**Material provided:**
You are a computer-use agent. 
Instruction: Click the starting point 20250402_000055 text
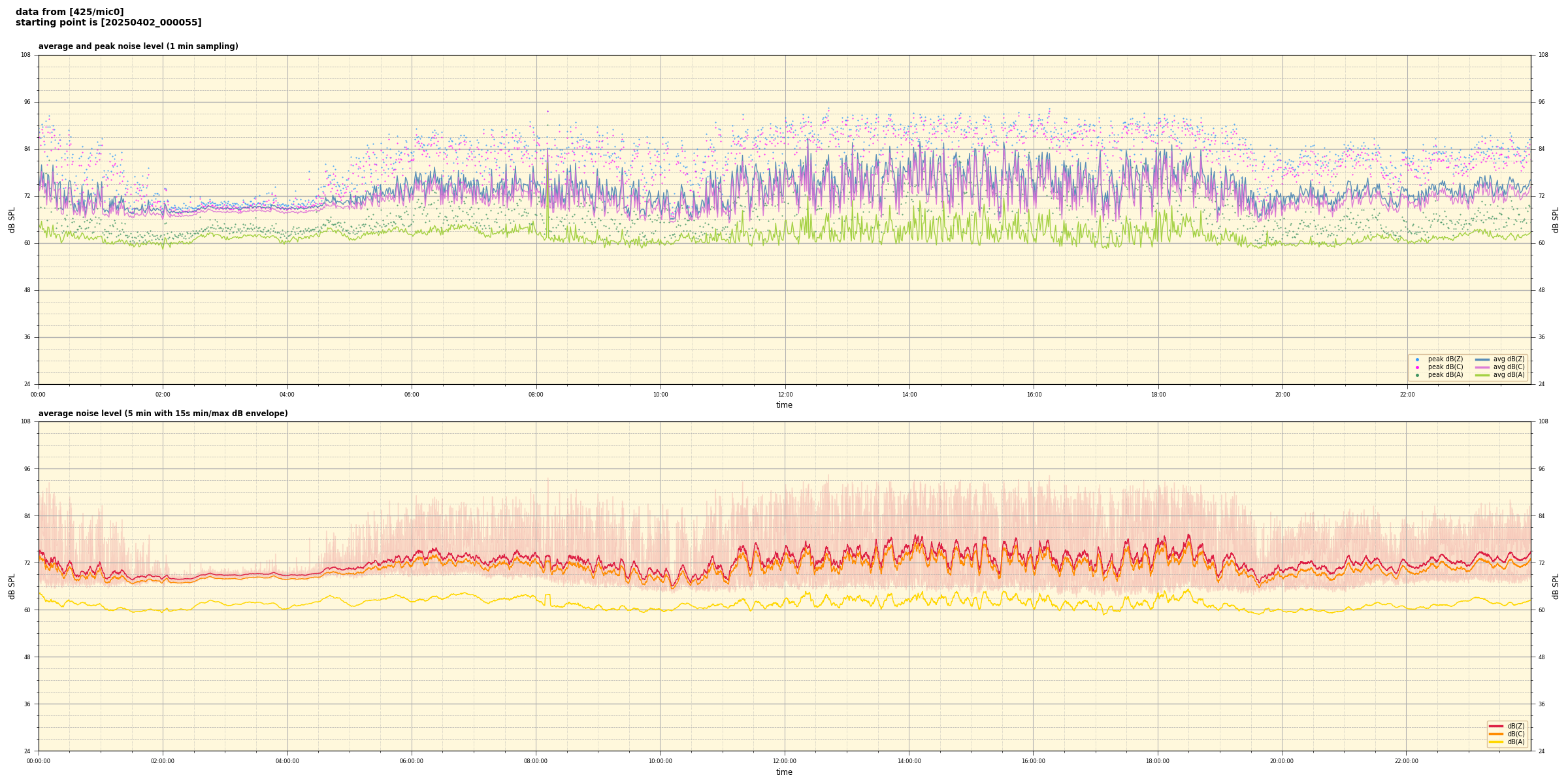[x=108, y=23]
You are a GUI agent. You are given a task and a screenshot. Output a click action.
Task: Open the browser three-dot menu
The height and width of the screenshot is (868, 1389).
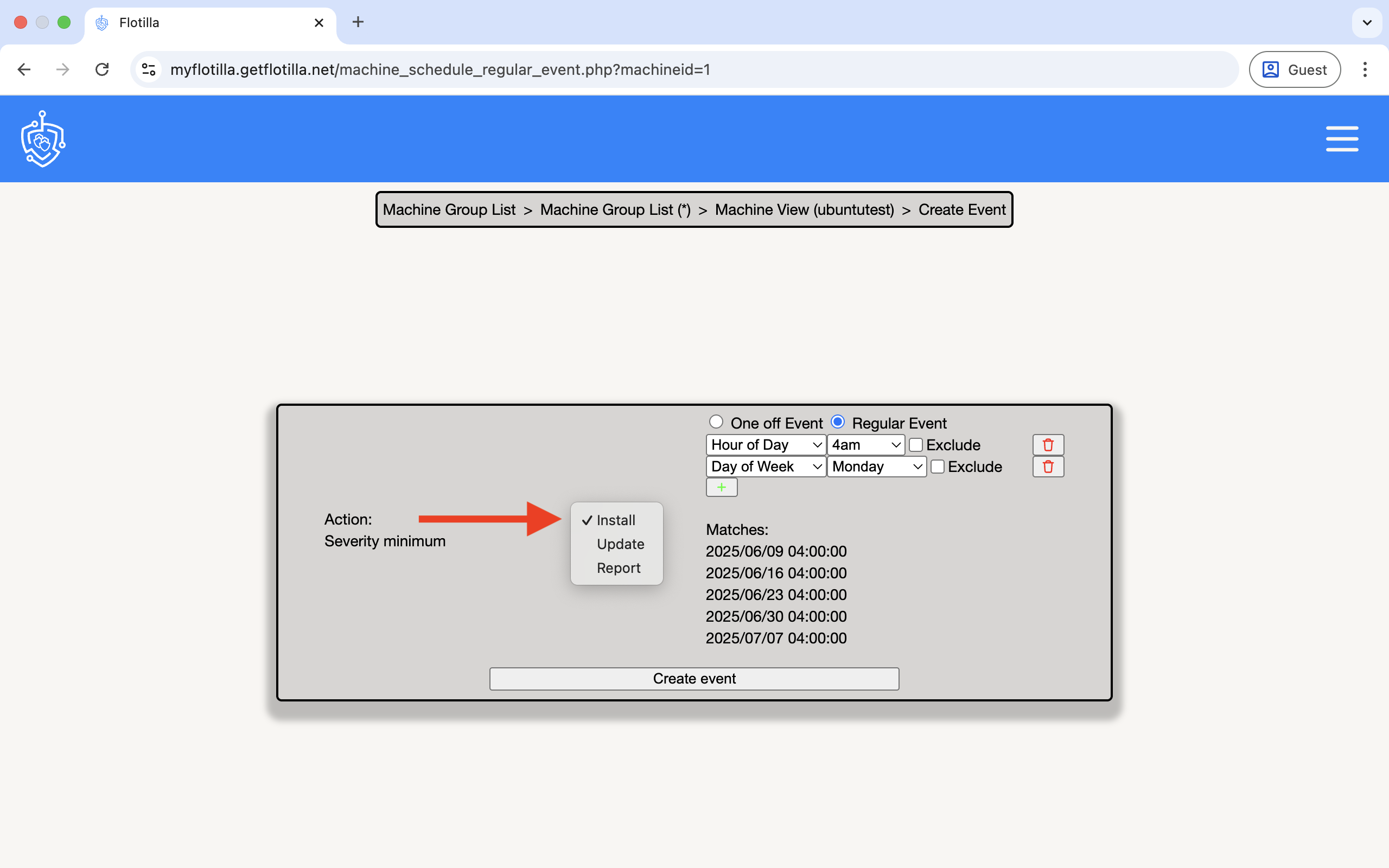pyautogui.click(x=1365, y=69)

**Try it:**
Leave out the pictures, and give all the records again exactly.

**Answer to the exercise:**
You are a computer-use agent. 
Instruction: Click the starting point 20250402_000055 text
[x=108, y=23]
You are a GUI agent. You are given a task and a screenshot. Output a click action.
Task: Open the browser three-dot menu
The height and width of the screenshot is (868, 1389).
pyautogui.click(x=1365, y=69)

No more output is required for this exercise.